Preheat your oven to 150ºC flan-forced (120ºC Normal Nathan style), and line a baking tray with baking paper.
Separate your egg whites from the yolks. There’s a whole book in explaining how to do that in so many ways, so let me make it simple for ya if you’re not great at it: wash your bloody grubby high-fivin’ hands, crack the eggs one at a time into one hand you’re holding over a bowl and separate your fingers just enough to let the white fall through into the bowl. Keep the yolks for some other stuff. I dunno. . . maybe make a yolk hat out of them? Or take them to an annoying yolk festival and buy it an itchy pair of hemp pants with heaps of small mirrors on them that make them look like a failed magician? The options are endless.
Now, with the egg whites we have a mission ahead. If you don’t have a stand mixer or an electric handheld mixer, then maybe consider buying some kind of growth hormone and start a seven-days-a-week #nodaysoff strength-training regime for a few years prior to beginning this recipe, ’cause your bloody arm is gonna get a work-out if you use a regular whisk, muscles. Trust me, I have made this pav with a whisk before, and while it is possible, I do l have a habit of finding things out the ‘hard way’, and that’s not often the best way, so finding easier routes to do this destination such as borrowing a beater/mixer of some sort would be a smart move.
Whatever option you’ve gone for, you’re gonna need to whisk/beater/hard way those egg whites into soft peaks. Gradually add the sugar 1 tablespoon at a time until your arm has bloody called the cops on you, then goes in the corn flour and vinegar in the same manner.
Keep whisking till all the bloody sugar has dissolved. If you’re wondering whether the big white bowl of calorie clouds has reached this stage, then use your fingers to squeeze a little between them and see whether it feels sandy or not. It shouldn’t.
Spoon your effort into the centre of the prepared baking tray, using a forklift, or if you don’t have one of those lying around then the back of a spoon will have to do in order to shape it into a thing. You want to make this pile of fluff look like a shape that resembles something along the lines of a seriously deep dish large pizza. I suppose like all food that you create, it’s moderately conceptual so there is no right or wrong way to shape it since it doesn’t really affect the flavour. I like to imagine the cheap supermarket mud cake kinda shape and go for that . . . seems to work well.

——————

Aim of the exercise —
Continue the pavlova recipe above from the point where it stops, keeping its joking, chatty voice.

Raw data —
——————

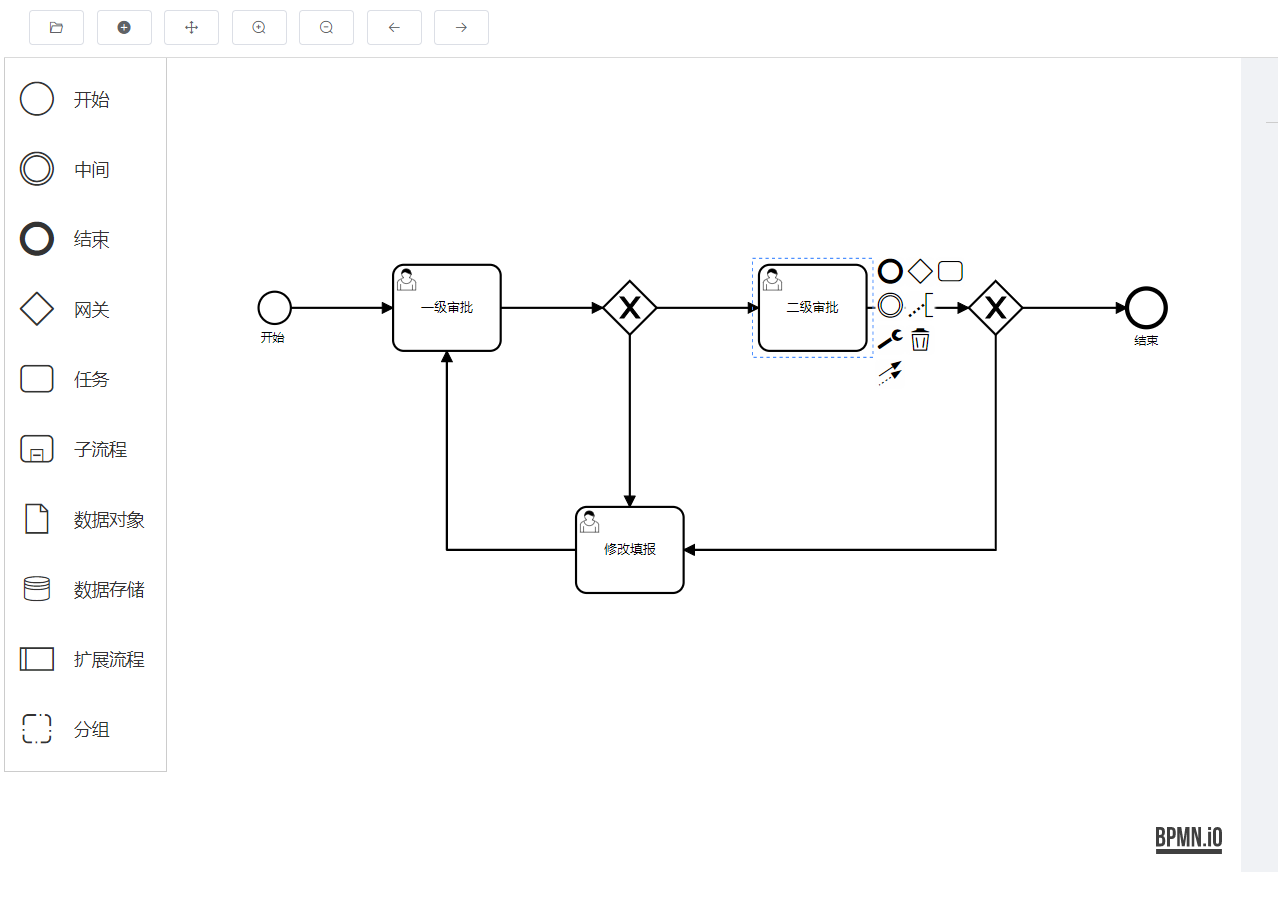Image resolution: width=1278 pixels, height=919 pixels.
Task: Click the trash icon to delete task
Action: [920, 340]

——————

Response area —
Okey dokey, Smokey. Drop that oven temp to 100ºC fan or 120ºC norms dogs, then place this hard work in the oven and cook for 1 hour-1 hour 15 minutes, until the outside is crispy and dry like something that’s crispy and also dry. Turn off the oven.
Now, this stuff is weird, but here goes: open the oven and let SOME heat out 5-10 seconds, then bloody close it again like, um, what? Yeah, close it and leave the pav in the residual heat for another bloody 2 HOURS MAAAATTTEEE!!! Yeah bloody 2 actual hours, otherwise it will crack which, to be totally honest, actually does nothing to the flavour but may wound your already worn-down patience at this time of year. So read the emotional room and go from there. Truly, what a lot of bloody carry-on nonsense for a stiff old meringue, right? It’s kinda worth it to old school flex at everyone later though . . . Or is it?
Now just ’cause you’re not over life enough at this point, why don’t you whip the thickened cream with the vanilla paste and teaspoon of sugar – a bloody slow, thankless task that may tip you over the edge if the rest of this bloody pav recipe hasn’t already. 45 years later you’ll have thick whipped cream and a cake that represents a great deal of patience, mental fortitude and calories.
Next, spoon the bloody stupid cream all over the meringue and go full ‘misunderstood artist’ on the fruit arrangement as if to suggest that no one appreciates what you’ve just been through because you only had a whisk and the thing ended up bloody cracking anyway, which doesn’t actually matter.
If only your therapist hadn’t gone on holidays, you would have managed heaps better.
Bugger Christmas and eat the whole thing to yourself, you bloody legend.